In 1971, Ike and Tina Turner and their Revue were mainstream. Late in 1970, the band recorded their cover of Creedence Clearwater Revival’s “Proud Mary”. The song was released the following January and became the duo’s best-selling single to date, reaching #4 on the Billboard Hot 100 and selling well over a million copies, later winning them a Grammy Award for Best R&B Vocal Performance by a Duo or Group. The song’s parent album, ‘Workin’ Together’, became their most successful studio release, peaking at #25 on the Billboard 200.
The couple also toured Europe heavily, setting France on fire with a mythical concert at the Olympia or in The Netherlands with a show that would (years) later be released on DVD.
Later in 1971, a live album, Live at Carnegie Hall: What You Hear Is What You Get, was released, being certified gold in the U.S. That same year, they were reassigned to Liberty’s parent label, United Artists Records, after Liberty folded, releasing their later albums on United Artists.
With the money gained, Ike Turner built his own studio, Bolic Sound, a nightmarish maze of cameras, sex and cocaine where they would record the rest of their material.
You know it doesn’t get better than THE Turner’s live… Back in the 60’s & 70’s Ike & Tina Turner were one of the hottest touring band on earth. The mix of Ike’s musical genius and Tina’s breathtaking performances is still inspiring for millions of music lovers worldwide. Their story, as well as their music, is unique and now belongs to the collective memory. Unfortunately, the releases of Ike & Tina video concerts can be counted on the fingers of one hand. So we have to content ourselves with old TV broadcast who would truly deserve a digital treatment…
We can only hope that someday some BluRay/HD release will surface. Until then, here is a new upload for all the Ike & Tina fans out there: Ike & Tina Turner live in Las Vegas back in 1971! Recorded live at the Caesar’s Palace, the show captures the rawness of their performance and songs are intersected with interviews of the notorious duo! Enjoy!
Sweet Soul Music
Interview with Ike & Tina
I Want To Take You Higher
Interview With Ike & Tina
Honky Tonk Woman
Everyday People (The Ikettes)
Interview with Ike & Tina
I’ve Been Loving You Too Long
Interview with Ike & Tina
A Love Like Yours Don’t Come (Knocking’ Everyday)
Interview With Ike & Tina
I Want To Take You Higher
In the early nineties, one of the first cd I got after discovering Tina was ‘Ike & Tina Turner Live at the Olympia 71′. And I felt really lucky to have it while my collection was only flourishing… Most fans will tell you that they remember the exact time they heard certain songs, certain albums, the feeling of the moment and all the emotions that it gives…

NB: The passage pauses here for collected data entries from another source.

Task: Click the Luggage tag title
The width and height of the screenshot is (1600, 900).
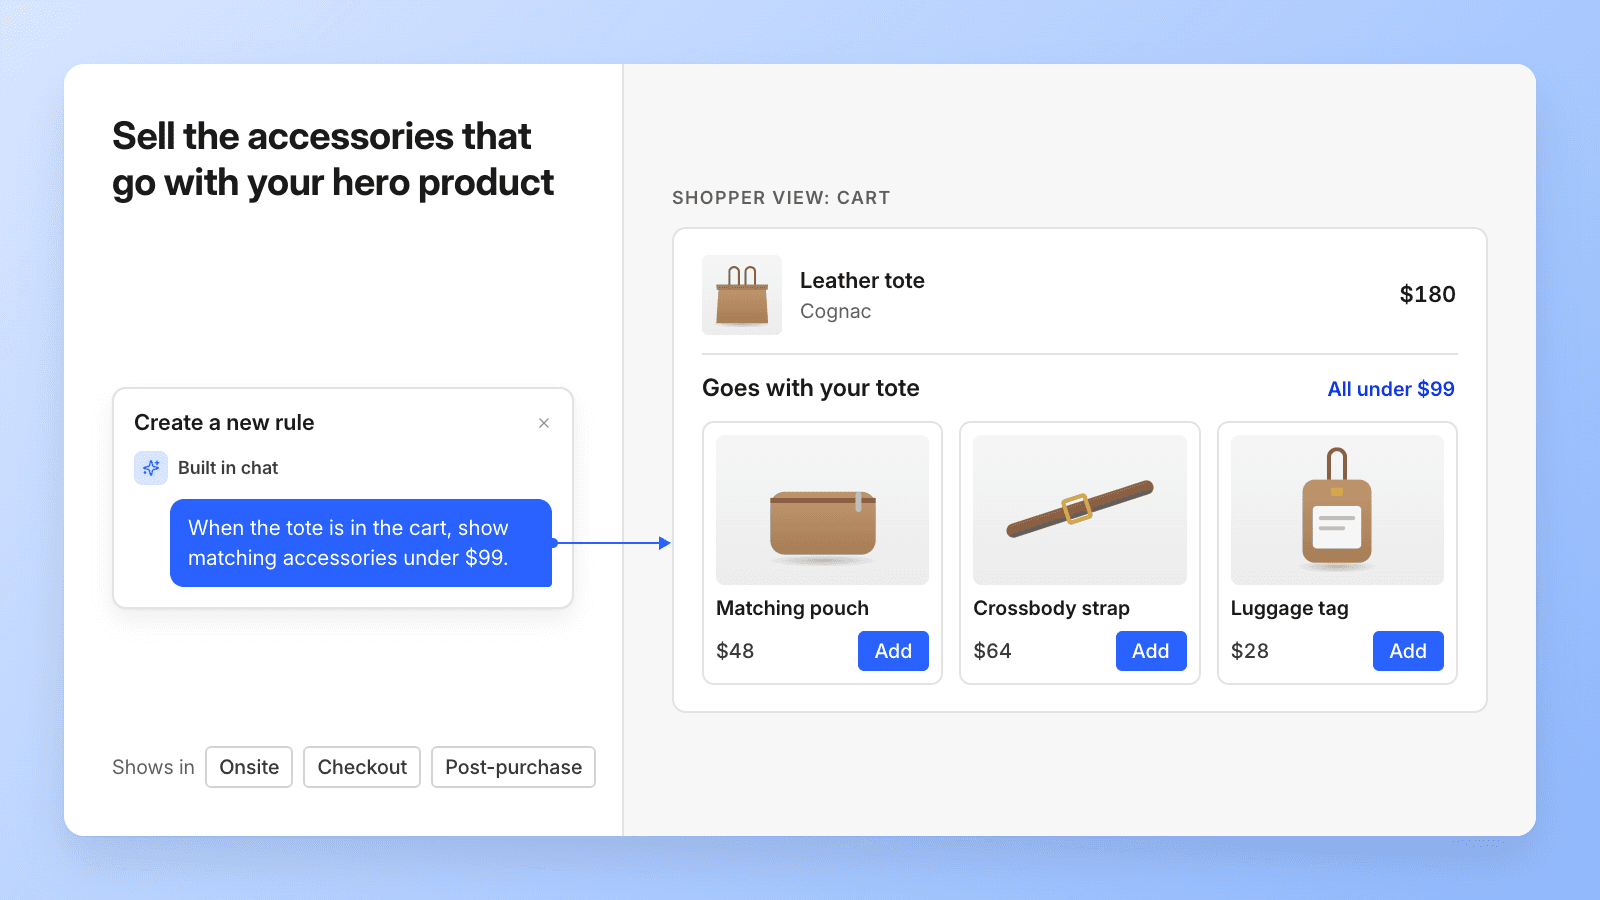Action: [1289, 608]
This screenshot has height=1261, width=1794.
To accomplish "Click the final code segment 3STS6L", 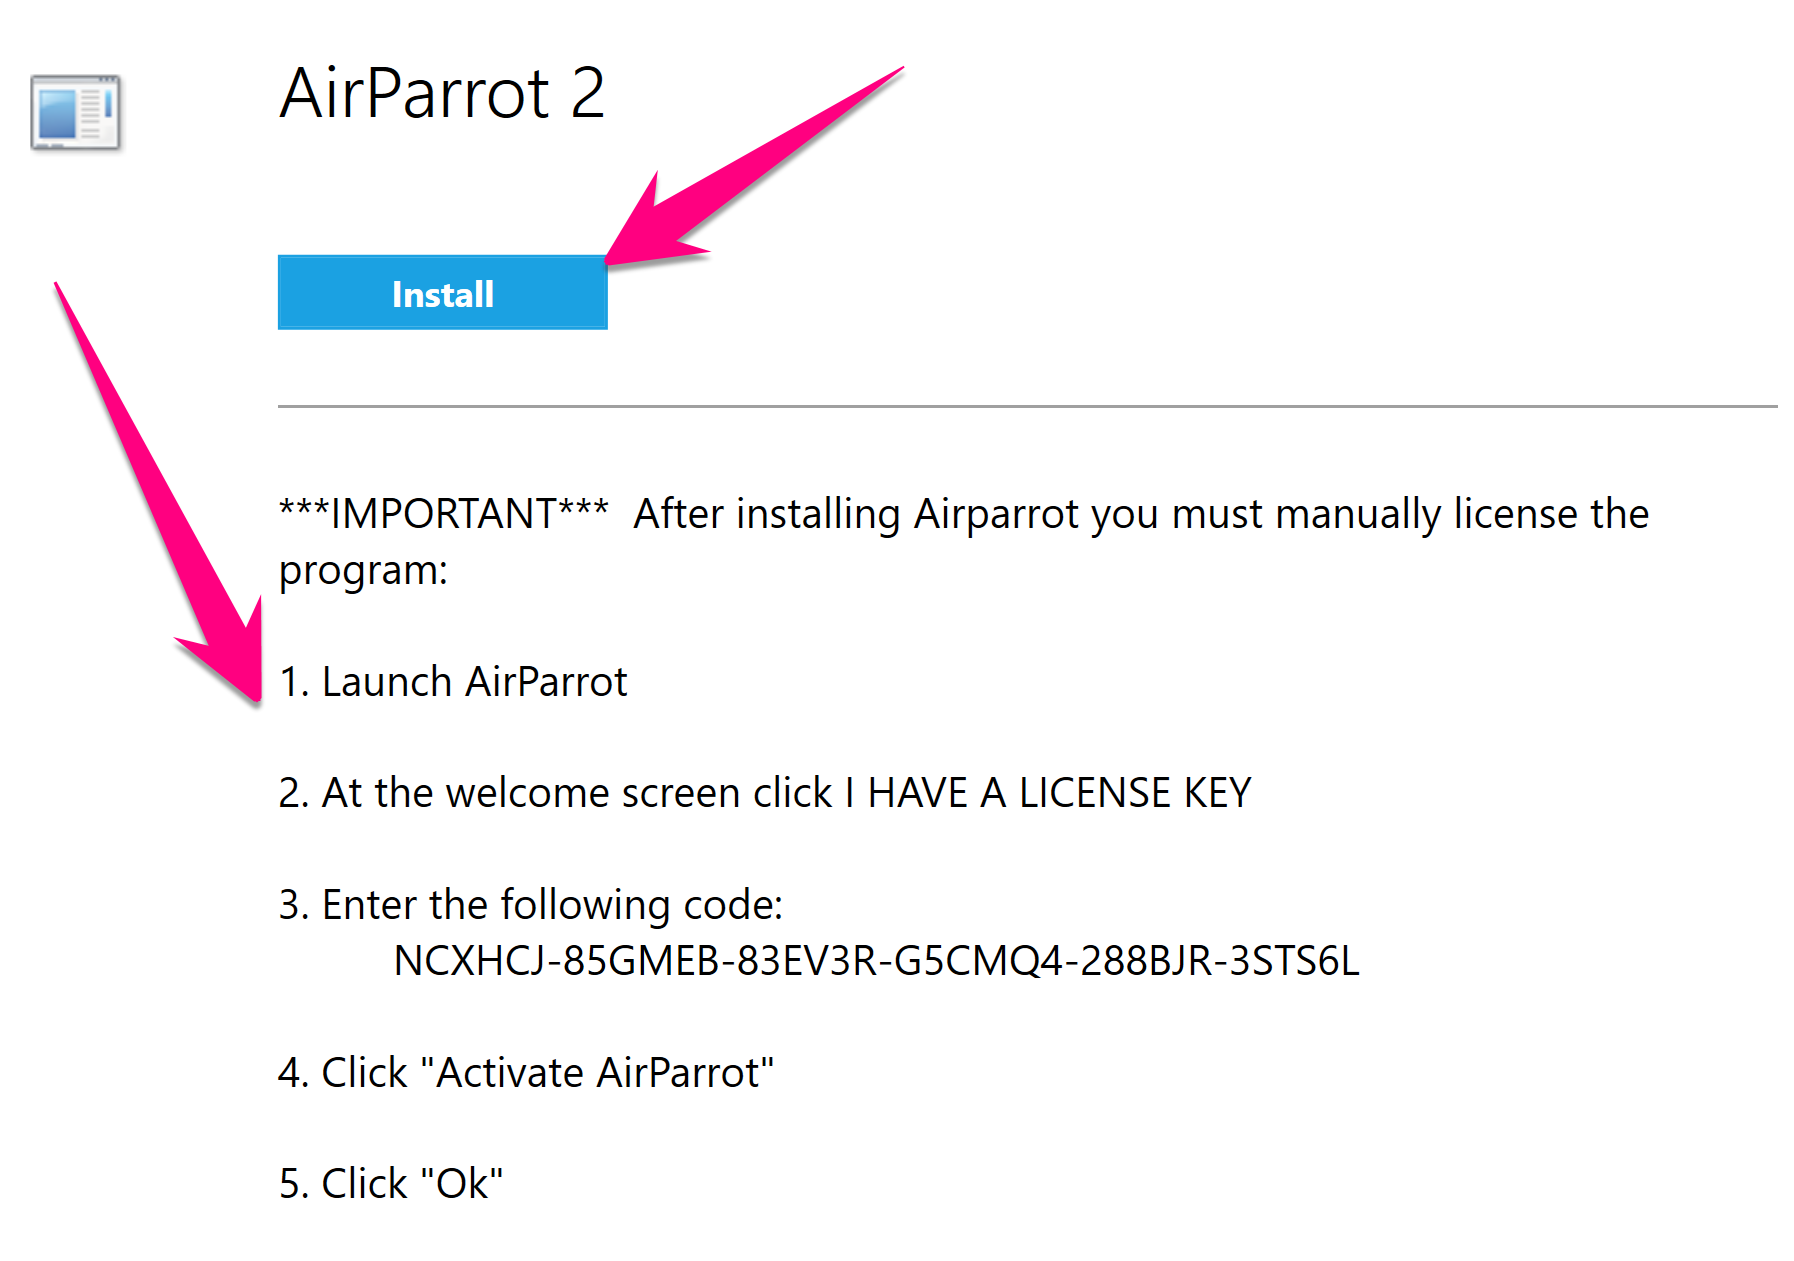I will (1293, 961).
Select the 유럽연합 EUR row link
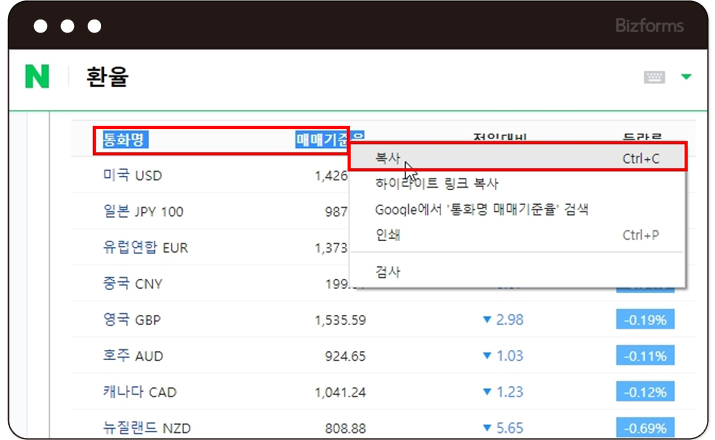The height and width of the screenshot is (440, 715). (x=145, y=248)
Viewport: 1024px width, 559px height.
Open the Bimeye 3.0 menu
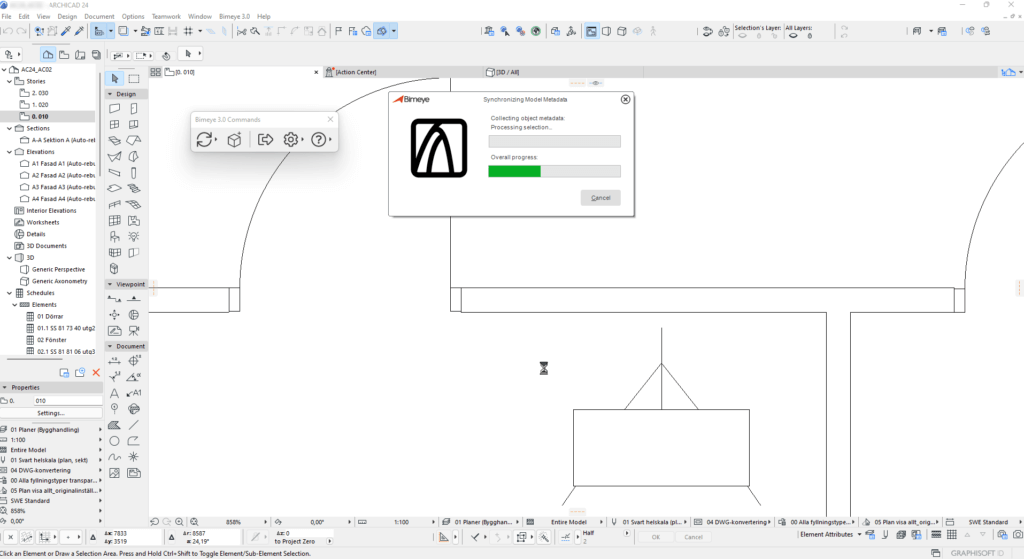[x=234, y=17]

By the time I purchased this cd I already had a few Ike & Tina Turner LPs but the quality of those wasn’t as good as the digital CD recording. Growing up in a small village in the east part of France, secluded in my sanctuary bedroom, I would religiously listen to this recording, so far removed from what I ever been used to. Jacques Brel, Serge Gainsbourg, Aznavour, Barbara, Renaud … were my parent’s repertoire. But my father did like a bit of Jazz & Louis Armstrong from time to time and my sister brought home MJ, that I only learned to appreciate music wise only later in life. So “Ike & Tina Turner at the Olympia 71” was incendiary. Even the name of it sounds great! Featuring “The Family Vibes”, “The Ikettes”, Ike “the Man in the back with the stone face” and of course Teeenah. The hardest working woman in show business shouts a musician, and that deep voice comes out delivering a fantastic performance song after song. A French reviewer wrote that “Tina’s voice was so incendiary on that record that the diamond of the lp player could melt any moments”. And it sure felt like it. You just had to close to eyes to be there. It is an absolute gem and it is still regarded today among music connoisseur as a significant and paramount record.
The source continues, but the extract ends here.